(Task statement): Quote the rows word for word, beginning with the line that contains "You are a GUI" and continuing through the line that contains "click(984, 29)".

(Extracted records):

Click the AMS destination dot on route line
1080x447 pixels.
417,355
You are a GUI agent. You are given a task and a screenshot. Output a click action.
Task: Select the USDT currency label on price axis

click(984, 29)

...

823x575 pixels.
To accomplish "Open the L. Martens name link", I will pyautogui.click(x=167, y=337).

(Output):
You are a GUI agent. You are given a task and a screenshot. Output a click action.
Task: Select the USDT currency label on price axis

click(984, 29)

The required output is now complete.